US President Donald Trump announced an additional 10 percent in tariffs on Canada in response to an advertisement by the province of Ontario that is critical of the levies, escalating tensions in one of the world’s biggest bilateral trade relationships.
Trump’s Truth Social post follows days of public clashes over the ad, which invoked former US president Ronald Reagan’s stance as a free trader and triggered the current US president’s ire, prompting him to suspend trade negotiations with Canada.
“Because of their serious misrepresentation of the facts, and hostile act, I am increasing the Tariff on Canada by 10 percent over and above what they are paying now,” Trump said on Saturday.
Photo: AFP
The US president did not specify the scope of his new measure.
While Canada faces a US base tariff of 35 percent, the rate does not apply to most Canadian goods because of an exemption for products and shipments made within the rules of the US-Mexico-Canada Agreement.
For example. that means millions of barrels of oil per day still flow from Canada to the US tariff-free.
Steel and aluminum products do not have that waiver — they are subject to 50 percent US tariffs on foreign metals — and Canadian-made cars and trucks are only partially eligible for exemption from Trump’s 25 percent tariffs on most foreign autos.
Canadian Prime Minister Mark Carney has been engaged in talks with the US to lower the levies, and Ontario Premier Doug Ford has pledged to pause the Ontario-funded ads in the US today after speaking to Carney in hopes that the talks could resume.
The clash has reignited uncertainty between two partners that exchanged US$900 billion in goods and services last year and have closely interwoven supply chains for major industries.
Ontario, with a population of 16 million just across the border, has been at the trade war’s center because of its steel and automotive industries — two sectors Trump has hit with his import taxes.
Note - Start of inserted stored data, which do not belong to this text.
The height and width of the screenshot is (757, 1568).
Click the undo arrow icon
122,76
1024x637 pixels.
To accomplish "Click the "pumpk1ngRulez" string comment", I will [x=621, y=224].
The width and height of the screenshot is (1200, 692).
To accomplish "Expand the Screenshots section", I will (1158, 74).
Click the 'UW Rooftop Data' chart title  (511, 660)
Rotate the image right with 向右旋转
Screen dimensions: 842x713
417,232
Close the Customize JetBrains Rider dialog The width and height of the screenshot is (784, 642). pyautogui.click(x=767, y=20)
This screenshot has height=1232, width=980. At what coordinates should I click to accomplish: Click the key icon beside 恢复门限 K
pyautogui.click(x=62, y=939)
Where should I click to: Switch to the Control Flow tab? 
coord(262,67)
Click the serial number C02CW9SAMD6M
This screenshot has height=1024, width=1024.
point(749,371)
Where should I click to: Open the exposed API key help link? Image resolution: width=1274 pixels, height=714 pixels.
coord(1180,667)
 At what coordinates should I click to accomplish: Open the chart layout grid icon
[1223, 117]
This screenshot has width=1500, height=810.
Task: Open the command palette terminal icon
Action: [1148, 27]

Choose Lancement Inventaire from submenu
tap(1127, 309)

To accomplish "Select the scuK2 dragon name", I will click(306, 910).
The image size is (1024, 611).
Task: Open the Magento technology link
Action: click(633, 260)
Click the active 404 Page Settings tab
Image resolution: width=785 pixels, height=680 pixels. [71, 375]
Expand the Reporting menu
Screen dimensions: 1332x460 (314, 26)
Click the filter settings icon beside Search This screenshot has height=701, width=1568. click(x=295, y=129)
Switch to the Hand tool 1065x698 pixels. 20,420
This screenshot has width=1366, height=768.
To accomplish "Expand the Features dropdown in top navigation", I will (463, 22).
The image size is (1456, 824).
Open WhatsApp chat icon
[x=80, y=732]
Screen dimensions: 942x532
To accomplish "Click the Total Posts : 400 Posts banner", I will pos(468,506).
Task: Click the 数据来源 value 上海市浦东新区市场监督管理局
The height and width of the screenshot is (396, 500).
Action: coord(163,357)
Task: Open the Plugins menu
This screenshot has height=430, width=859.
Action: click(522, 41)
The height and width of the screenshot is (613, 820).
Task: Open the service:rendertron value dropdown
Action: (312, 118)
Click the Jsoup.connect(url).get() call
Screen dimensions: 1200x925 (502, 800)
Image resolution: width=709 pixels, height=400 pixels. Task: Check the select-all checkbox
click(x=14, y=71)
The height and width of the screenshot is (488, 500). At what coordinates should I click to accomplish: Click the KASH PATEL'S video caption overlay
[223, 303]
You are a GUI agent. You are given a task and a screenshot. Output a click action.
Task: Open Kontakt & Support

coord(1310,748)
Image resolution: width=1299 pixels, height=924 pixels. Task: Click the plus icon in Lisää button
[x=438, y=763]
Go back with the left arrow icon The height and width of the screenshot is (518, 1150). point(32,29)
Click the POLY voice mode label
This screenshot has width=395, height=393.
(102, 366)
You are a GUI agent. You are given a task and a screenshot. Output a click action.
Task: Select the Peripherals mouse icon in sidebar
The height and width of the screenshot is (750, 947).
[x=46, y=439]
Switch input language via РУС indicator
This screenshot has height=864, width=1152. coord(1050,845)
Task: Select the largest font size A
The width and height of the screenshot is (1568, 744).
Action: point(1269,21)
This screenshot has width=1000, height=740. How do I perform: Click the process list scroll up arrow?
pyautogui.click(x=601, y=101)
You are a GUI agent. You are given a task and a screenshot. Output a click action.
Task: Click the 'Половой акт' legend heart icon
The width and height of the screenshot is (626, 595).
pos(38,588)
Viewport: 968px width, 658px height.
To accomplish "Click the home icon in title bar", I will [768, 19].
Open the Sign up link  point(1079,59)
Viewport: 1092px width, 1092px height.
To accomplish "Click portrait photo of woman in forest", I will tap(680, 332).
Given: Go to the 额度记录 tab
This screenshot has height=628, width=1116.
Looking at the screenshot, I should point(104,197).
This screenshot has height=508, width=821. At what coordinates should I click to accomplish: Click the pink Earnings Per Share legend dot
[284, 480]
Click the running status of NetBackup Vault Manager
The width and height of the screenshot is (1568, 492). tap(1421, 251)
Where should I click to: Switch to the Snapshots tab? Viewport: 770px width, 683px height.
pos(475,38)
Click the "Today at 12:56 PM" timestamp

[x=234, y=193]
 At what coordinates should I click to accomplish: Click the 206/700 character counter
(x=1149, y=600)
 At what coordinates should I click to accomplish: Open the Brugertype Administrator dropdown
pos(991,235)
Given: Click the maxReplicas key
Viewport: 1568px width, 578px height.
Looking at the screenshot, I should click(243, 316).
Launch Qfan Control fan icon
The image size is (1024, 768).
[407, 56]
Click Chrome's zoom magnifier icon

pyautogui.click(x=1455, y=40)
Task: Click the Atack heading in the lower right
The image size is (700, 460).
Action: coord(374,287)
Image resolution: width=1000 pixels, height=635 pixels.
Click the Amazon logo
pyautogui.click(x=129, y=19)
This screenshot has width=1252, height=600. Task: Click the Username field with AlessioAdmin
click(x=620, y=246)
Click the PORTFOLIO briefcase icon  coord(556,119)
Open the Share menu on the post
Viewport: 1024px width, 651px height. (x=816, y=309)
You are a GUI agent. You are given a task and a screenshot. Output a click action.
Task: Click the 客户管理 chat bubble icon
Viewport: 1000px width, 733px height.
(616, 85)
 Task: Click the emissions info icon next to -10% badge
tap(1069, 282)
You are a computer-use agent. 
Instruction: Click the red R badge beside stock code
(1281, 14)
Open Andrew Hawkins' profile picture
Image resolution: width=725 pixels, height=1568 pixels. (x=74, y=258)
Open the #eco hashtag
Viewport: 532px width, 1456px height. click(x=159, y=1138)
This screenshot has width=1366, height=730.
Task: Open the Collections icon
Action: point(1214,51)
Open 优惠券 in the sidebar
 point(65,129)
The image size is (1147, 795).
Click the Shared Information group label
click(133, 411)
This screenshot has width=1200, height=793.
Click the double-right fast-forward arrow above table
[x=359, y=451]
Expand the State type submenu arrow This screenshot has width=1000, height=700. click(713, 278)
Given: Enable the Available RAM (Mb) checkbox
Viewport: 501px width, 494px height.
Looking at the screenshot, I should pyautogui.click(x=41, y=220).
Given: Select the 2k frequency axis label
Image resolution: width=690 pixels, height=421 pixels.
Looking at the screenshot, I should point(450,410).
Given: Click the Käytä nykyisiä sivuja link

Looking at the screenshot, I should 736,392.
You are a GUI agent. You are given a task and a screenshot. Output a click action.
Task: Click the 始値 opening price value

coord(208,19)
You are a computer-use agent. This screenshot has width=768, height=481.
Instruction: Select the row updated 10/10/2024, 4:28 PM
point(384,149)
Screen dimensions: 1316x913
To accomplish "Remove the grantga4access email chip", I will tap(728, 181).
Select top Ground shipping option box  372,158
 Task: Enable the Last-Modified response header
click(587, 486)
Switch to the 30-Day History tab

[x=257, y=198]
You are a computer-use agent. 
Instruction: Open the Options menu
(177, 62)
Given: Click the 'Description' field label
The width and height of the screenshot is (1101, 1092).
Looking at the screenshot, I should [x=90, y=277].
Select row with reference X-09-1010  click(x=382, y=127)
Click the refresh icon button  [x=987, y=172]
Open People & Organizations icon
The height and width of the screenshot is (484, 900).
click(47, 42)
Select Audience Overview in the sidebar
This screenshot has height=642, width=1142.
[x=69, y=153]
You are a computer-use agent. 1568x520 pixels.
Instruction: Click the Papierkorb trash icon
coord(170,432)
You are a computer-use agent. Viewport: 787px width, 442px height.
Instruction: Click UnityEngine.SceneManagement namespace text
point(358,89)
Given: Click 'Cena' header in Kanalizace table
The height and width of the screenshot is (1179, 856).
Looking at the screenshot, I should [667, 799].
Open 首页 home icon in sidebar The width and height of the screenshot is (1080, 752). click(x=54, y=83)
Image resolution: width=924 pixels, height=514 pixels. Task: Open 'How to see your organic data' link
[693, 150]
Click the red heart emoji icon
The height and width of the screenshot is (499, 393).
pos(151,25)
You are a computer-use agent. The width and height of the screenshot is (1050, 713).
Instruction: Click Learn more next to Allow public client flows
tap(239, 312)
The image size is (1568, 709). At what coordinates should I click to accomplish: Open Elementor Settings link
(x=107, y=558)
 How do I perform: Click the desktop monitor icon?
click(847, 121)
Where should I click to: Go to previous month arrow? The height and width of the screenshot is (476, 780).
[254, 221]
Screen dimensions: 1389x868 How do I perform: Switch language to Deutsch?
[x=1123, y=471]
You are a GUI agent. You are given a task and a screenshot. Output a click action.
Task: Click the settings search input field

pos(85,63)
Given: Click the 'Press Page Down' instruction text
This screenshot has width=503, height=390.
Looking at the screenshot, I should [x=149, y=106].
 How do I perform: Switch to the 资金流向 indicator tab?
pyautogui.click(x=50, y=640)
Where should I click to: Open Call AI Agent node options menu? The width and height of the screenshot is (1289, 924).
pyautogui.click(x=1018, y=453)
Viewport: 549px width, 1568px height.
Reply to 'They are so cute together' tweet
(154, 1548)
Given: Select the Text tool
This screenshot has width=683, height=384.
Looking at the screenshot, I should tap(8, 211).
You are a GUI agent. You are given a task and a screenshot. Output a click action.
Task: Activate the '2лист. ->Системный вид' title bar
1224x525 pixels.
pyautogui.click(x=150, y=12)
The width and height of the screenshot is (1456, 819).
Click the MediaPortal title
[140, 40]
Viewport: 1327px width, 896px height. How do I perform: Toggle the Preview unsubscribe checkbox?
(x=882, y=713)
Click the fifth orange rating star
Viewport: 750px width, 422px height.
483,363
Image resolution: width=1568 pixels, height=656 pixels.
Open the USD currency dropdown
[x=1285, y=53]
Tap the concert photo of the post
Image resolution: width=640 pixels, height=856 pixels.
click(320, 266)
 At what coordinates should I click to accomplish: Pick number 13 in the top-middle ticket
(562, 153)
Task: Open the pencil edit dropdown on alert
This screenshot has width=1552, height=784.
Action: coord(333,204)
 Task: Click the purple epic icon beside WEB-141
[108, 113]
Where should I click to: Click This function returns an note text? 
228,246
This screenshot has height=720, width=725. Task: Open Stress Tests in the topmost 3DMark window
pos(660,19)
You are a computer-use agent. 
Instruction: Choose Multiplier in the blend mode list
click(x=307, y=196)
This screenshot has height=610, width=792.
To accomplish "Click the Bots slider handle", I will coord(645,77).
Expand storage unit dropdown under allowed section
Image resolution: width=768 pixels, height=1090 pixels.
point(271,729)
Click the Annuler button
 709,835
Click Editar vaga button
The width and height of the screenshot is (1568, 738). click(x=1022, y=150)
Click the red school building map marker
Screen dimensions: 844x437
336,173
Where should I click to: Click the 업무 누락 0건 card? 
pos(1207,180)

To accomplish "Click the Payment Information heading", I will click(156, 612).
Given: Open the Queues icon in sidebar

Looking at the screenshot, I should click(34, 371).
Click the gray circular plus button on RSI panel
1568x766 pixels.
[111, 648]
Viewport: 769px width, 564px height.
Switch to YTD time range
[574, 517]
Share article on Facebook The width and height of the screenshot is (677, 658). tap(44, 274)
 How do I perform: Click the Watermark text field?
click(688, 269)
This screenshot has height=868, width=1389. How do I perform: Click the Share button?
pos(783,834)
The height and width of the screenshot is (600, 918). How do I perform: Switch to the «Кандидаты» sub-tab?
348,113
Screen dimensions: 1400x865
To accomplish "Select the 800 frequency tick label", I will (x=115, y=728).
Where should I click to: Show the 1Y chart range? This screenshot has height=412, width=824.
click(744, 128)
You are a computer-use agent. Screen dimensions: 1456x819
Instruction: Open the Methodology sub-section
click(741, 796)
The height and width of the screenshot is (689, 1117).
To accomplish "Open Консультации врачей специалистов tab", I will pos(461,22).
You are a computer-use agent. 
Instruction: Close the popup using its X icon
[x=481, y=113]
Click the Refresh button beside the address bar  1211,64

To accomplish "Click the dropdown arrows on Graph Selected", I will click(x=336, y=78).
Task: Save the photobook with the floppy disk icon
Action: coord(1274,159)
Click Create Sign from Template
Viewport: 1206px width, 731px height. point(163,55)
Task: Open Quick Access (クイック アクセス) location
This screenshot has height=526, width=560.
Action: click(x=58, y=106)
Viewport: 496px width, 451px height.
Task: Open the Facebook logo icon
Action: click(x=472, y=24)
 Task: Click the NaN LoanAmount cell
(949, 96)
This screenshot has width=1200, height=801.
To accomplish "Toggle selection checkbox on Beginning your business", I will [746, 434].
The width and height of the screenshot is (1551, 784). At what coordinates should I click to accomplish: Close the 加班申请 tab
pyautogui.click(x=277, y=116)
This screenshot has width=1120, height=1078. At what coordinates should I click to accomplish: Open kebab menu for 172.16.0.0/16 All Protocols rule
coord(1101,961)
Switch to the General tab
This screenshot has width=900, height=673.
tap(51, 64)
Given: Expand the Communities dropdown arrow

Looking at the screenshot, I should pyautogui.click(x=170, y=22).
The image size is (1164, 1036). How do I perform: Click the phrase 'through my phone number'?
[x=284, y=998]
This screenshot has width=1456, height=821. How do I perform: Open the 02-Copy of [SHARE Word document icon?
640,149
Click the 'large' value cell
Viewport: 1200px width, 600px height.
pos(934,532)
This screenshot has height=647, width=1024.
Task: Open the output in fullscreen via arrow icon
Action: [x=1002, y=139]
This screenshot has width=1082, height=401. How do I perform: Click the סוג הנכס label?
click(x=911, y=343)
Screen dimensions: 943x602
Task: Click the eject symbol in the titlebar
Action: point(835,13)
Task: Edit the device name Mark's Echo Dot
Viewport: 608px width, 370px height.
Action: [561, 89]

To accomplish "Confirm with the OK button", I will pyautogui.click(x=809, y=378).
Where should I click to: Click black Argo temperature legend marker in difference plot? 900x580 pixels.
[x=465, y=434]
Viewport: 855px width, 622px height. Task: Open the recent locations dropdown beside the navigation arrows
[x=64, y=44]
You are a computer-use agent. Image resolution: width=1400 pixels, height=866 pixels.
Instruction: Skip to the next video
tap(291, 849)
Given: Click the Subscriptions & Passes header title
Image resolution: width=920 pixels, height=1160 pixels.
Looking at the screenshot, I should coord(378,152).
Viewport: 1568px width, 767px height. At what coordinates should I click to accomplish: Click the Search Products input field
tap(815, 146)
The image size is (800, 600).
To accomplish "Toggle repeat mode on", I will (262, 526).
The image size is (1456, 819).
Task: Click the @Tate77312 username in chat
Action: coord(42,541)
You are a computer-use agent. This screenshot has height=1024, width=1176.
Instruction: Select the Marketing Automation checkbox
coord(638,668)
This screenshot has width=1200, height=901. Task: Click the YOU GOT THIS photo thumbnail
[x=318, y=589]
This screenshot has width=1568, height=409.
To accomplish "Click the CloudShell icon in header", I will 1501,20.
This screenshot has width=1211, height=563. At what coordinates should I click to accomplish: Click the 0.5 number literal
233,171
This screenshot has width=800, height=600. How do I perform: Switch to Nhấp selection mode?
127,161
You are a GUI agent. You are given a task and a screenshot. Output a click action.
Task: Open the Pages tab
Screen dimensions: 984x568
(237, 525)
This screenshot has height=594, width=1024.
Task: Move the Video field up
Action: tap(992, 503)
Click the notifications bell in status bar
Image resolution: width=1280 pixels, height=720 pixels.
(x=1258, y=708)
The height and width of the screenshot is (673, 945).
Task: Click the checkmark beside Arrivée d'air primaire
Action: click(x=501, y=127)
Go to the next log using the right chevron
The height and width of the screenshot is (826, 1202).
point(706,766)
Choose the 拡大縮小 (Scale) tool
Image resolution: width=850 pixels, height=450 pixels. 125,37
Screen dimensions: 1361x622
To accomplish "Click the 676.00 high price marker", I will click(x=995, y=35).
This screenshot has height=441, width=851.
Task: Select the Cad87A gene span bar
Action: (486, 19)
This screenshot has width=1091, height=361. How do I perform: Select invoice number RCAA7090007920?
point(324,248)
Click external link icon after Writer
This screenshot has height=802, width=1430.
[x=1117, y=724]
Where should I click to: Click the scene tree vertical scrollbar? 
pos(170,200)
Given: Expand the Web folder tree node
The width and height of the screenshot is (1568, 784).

About three-quarters of Canada’s goods exports went to the US last year.
The US president on Thursday said he would end all talks with Canada because of the ad, which used excerpts from a 1987 Reagan speech defending free trade and slamming tariffs as an outdated notion that stifles innovation, drives up prices and hurts US workers.
When Reagan delivered the radio address, he had just placed “select” tariffs on Japanese electronics for what he considered unfair trade practices. At the same time, he used the speech to urge the US Congress against passing a protectionist trade bill aimed at Japan.
The Reagan quotations were edited together from different parts of his speech, prompting the Ronald Reagan Presidential Foundation and Institute to complain that the ad misrepresented the full address. The foundation said it is reviewing its legal options.
Trump made his latest announcement while en route to a three-country trip to Asia that includes stops at the ASEAN summit in Malaysia and the APEC summit in South Korea.
Carney is on an extended trip to Asia, where he is also scheduled to attend those summits and is working on boosting trade ties with other nations.
Asked if he had any plans to meet Carney during the two summits, the US president said as he began his trip that “I don’t have any intention of it, no.”